## Exercise goal:
Go through the entries below and pick out every line with "computer".

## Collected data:
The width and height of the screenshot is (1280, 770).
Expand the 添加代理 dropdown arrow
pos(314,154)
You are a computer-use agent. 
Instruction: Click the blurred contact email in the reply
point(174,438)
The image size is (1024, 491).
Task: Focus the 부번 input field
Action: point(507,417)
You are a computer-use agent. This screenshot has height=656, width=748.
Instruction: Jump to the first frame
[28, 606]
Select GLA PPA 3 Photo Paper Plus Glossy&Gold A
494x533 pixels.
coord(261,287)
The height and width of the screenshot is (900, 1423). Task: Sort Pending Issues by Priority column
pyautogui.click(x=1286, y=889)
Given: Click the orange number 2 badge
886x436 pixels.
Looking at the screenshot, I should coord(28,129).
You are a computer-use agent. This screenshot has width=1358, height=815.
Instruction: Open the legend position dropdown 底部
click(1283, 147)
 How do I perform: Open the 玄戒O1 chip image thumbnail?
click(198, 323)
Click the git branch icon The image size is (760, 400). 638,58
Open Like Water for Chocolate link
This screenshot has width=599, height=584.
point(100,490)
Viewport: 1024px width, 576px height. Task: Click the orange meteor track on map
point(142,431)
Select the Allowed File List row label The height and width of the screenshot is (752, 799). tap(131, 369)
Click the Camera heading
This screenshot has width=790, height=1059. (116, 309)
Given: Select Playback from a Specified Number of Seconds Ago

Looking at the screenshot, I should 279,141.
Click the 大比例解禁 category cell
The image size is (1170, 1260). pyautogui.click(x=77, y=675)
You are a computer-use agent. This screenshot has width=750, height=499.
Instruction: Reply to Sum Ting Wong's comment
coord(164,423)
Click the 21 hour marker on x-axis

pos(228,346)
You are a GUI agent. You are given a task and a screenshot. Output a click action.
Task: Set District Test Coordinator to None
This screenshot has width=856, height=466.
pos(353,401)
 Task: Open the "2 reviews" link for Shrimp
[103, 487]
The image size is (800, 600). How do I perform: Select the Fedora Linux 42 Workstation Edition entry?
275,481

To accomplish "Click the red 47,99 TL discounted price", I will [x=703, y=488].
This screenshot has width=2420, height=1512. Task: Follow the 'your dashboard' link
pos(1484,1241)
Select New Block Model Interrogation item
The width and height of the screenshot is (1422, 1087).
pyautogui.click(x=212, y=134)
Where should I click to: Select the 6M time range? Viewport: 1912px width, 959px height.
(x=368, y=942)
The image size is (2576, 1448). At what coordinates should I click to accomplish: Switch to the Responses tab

## Finished exercise:
You are a computer-use agent. 
You are a computer-use agent. This screenshot has height=656, width=748.
You are a computer-use agent. This screenshot has width=1358, height=815.
You are a computer-use agent. This screenshot has width=750, height=499.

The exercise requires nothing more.